North Carolina’s capital is a place where Republicans battle with Democrats, but since Republicans took full control of the General Assembly, the Supreme Court and the governor’s office, that conflict has changed. Instead of Republicans against Democrats, it’s Republicans colliding with democracy.
Republican candidates and lawmakers used the district maps and election laws drawn and written by Democrats in the majority to ascend to power, but they’ve thrown out both to keep it. Political gamesmanship is to be expected, especially when a party takes full control of the state after more than a century. But what Republican lawmakers have done – and Gov. Pat McCory has abetted – goes well beyond settling scores or tilting the electoral landscape in their favor.
Instead, they’ve made a hash of the state’s electoral process.
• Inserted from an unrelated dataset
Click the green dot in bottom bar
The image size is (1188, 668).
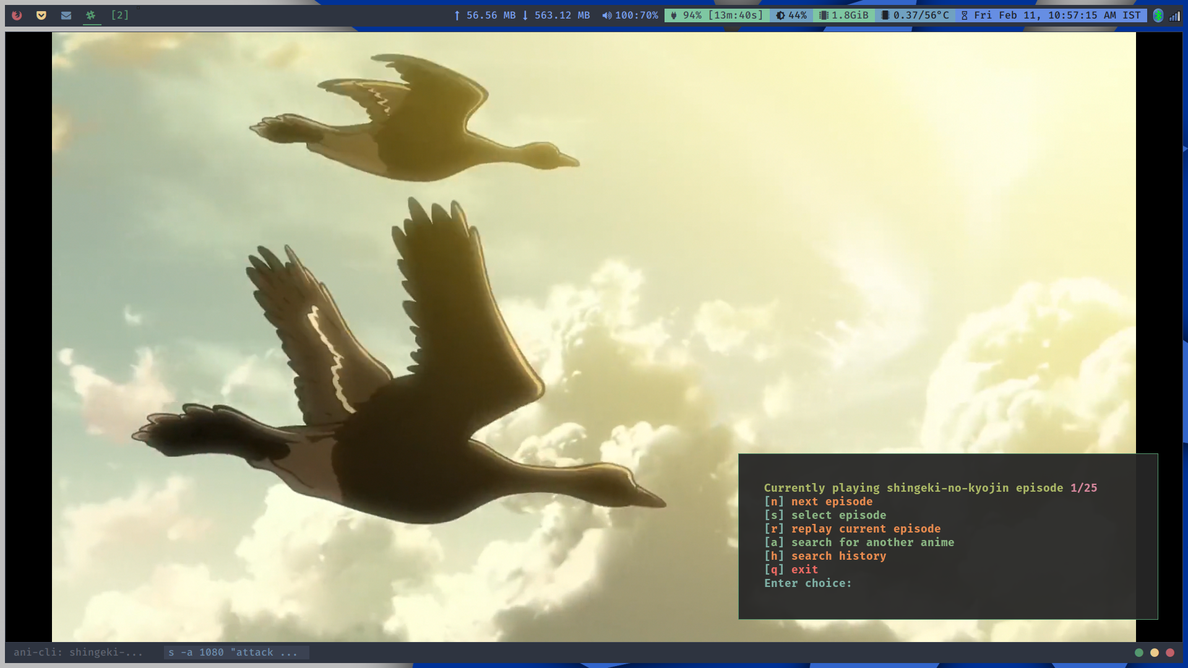1139,653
They’ve gerrymandered the state’s districts to a new extreme, passed laws to suppress the vote and turned what were once nonpartisan state Supreme Court elections into expensive, highly charged partisan fights.
“It’s a nutty time all around with the confusing laws that are also changing with the litigation,” said Bob Phillips, the executive director of Common Cause North Carolina. He says the problems won’t begin to clear until the General Assembly agrees to use a nonpartisan method for redistricting.
Evidence of the confusion was plain in Tuesday’s election. It was a delayed congressional primary because a court rejected the legislature’s gerrymandered maps and new ones weren’t drawn by the March primary. Most voters didn’t bother coming out for a second primary vote. Statewide, only 7.6 percent of voters cast a ballot.
While there were few voters, there was an overflow of candidates in the 13th Congressional District where, because of the need for a second primary, the legislature suspended the usual runoff requirement if no candidate gets more the 40 percent of the vote. The district’s Republican primary included 17 candidates. Ted Budd won the nomination with 20 percent of the vote. Democracy is messy, but this race was more like a demolition derby.
On the statewide ballot was another delayed vote caused by the legislature’s clumsy attempt to keep conservatives in control of the state Supreme Court. The legislature approved having incumbent Supreme Court justices face only an up or down retention vote in November instead of a regular election as required by the state constitution. A three-judge panel rejected the law, forcing a vote to winnow four candidates to two in an isolated election sure to draw single-digit turnout. Incumbent Bob Edmunds finished first, and Wake County Superior Court Judge Mike Morgan finished second. They will face off in November.
Meanwhile, state election law and maps continue to be entangled in state and federal legal challenges. A federal court has suspended provisions of the new election law banning same-day registration and out of precinct voting pending a ruling on the legality of the changes passed by the legislature.
The voter advocacy group Democracy NC found that 29,000 North Carolinans would not have had their votes counted in the March presidential primary if the suspended provisions had been in place.
With challenges to the legislature’s changes in voting law and district lines pending, yet more electoral disruption could be in store for North Carolina before November’s election.